**ТЕКСТОВЫЙ ФРАГМЕНТ**:
У Завадского играли: артист Мейерхольда – Александр Иосифович Костомолоцкий и Этель Львовна Ковенская, которая прежде работала у Соломона Михоэлса (в 1949 году Государственный еврейский театр – ГОСЕТ – был закрыт, и Юрий Александрович сразу же пригласил ее в Театр имени Моссовета, потом она играла Корделию в спектакле Анисимовой-Вульф).

Спектакли Завадского переносили в мир нездешней игры. В “Виндзорских насмешницах” она начиналась в фойе и продолжалась на сцене. Тоска его прорывалась в “Петербургских сновидениях” – особенно в сцене поминок. И “Маскарад”, который Завадского не отпускал… Юрий Александрович ставил его несколько раз, в одной из версий появились черные зеркала. Он не был приверженцем определенного типа театра. Свободный человек, не ортодокс.

**ЗАПИСИ НАБОРА ДАННЫХ**:
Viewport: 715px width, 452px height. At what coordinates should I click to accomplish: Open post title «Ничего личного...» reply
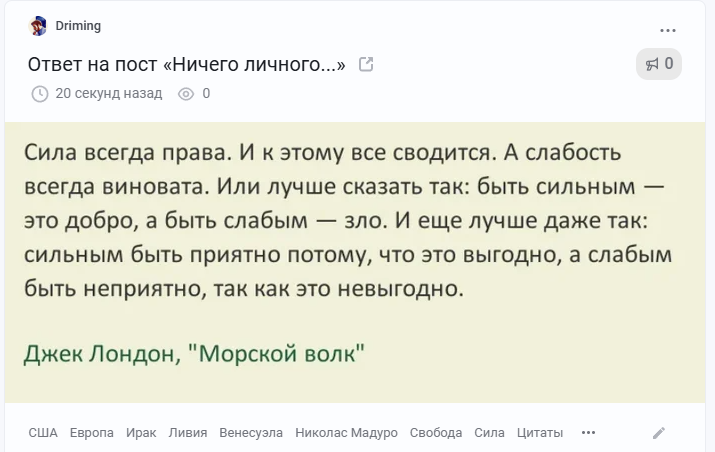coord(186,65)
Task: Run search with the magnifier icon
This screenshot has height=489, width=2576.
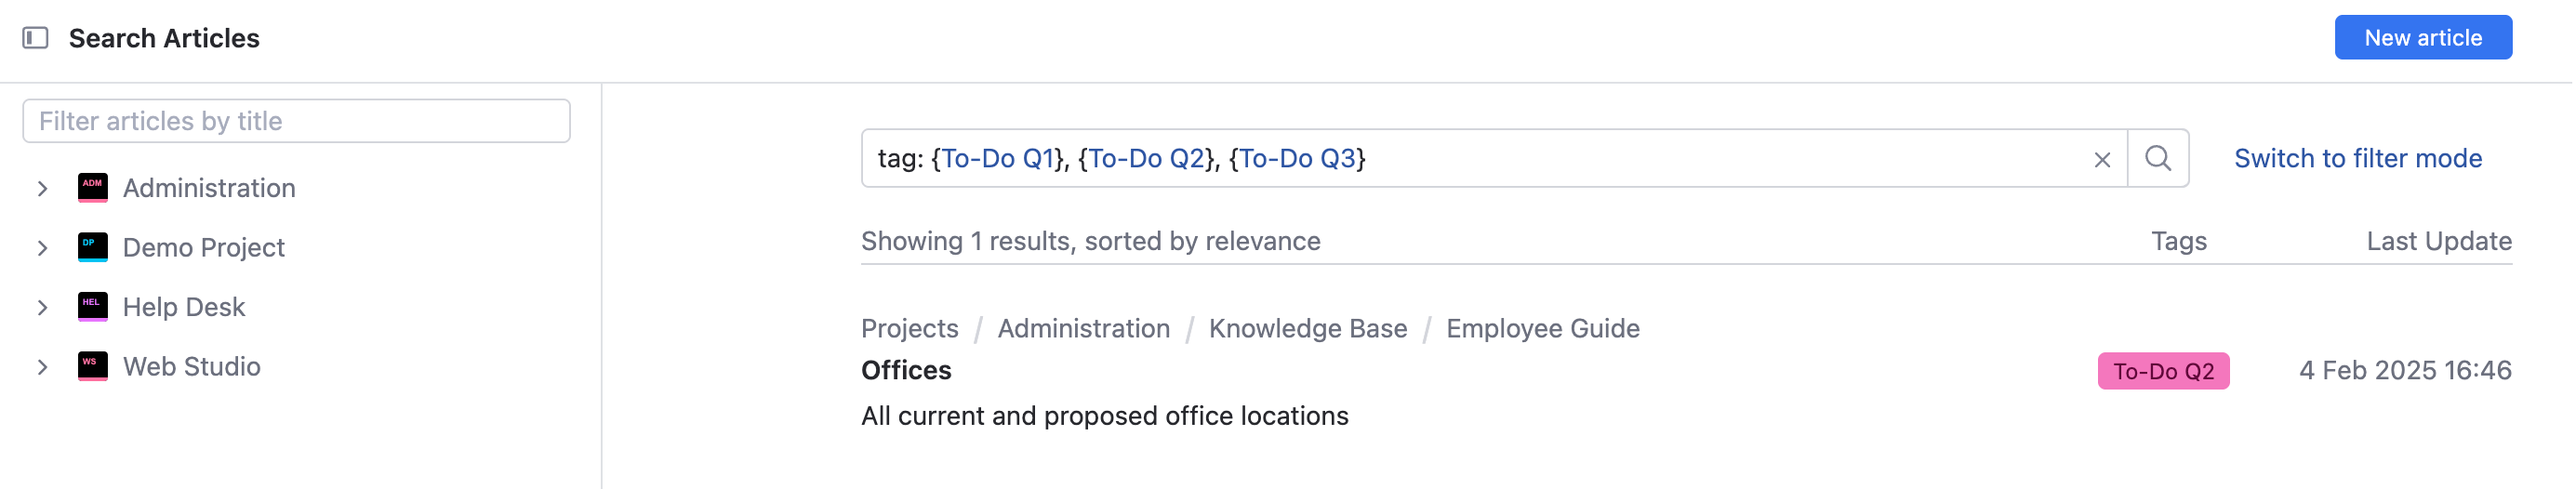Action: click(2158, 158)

**ЦЕЛЬ ЗАДАНИЯ 1**: Где, согласно тексту о спектаклях Завадского, начиналась игра в «Виндзорских насмешницах»?
**ЦЕЛЬ ЗАДАНИЯ 2**: Продолжите текст о спектаклях Завадского, начав сразу после его последнего предложения.

**ОЖИДАЕМЫЙ ОТВЕТ 1**: В фойе.

**ОЖИДАЕМЫЙ ОТВЕТ 2**:
Мой театр идет, конечно, от Завадского. Он был человек вахтанговского толка – мощный и легкий одновременно. У него была замечательная творческая молодость: главный артист у Евгения Багратионовича Вахтангова, потом у Константина Сергеевича Станиславского. Завадский – артист Московского Художественного театра, граф Альмавива, куда уж больше?! И вдруг уходит в свою студию на Сретенке. Мы этот период совсем не знаем, судить можем только по фотографиям, но впечатление такое, что там был такой Театр-Театр, очень яркий, живописный. А в 1936 году уехал из столицы в Ростов, увез театр не на гастроли, не на сезон, а на годы. Видимо, тем самым спасал себя и многих других. Сработала интуиция. Весь театр тогда поехал за ним: Николай Мордвинов, Ростислав Плятт, Вера Марецкая.

Марина Ивановна Цветаева отчего-то назвала Завадского “прохладным”. Наверняка у нее были основания. Но я-то как раз помню в Юрии Александровиче – и помню отчетливо – темперамент. У меня каждый раз создавалось впечатление, что он и себя, и все вокруг себя приподнимал, этому я до сих пор у него учусь. Бывает, что мы все устаем, оседаем, но Юрий Александрович никогда не позволял себе быть не в форме, и это касалось не только внешней стороны жизни.

Мы во время учебы и после института бывали у Завадского дома, и он всегда подавал пальто, когда мы уходили. Я – студент, а мне Завадский подает пальто. Мы, конечно, вырывались, но он говорил: “Нет!” Настаивал на своем: “В этом доме только так”.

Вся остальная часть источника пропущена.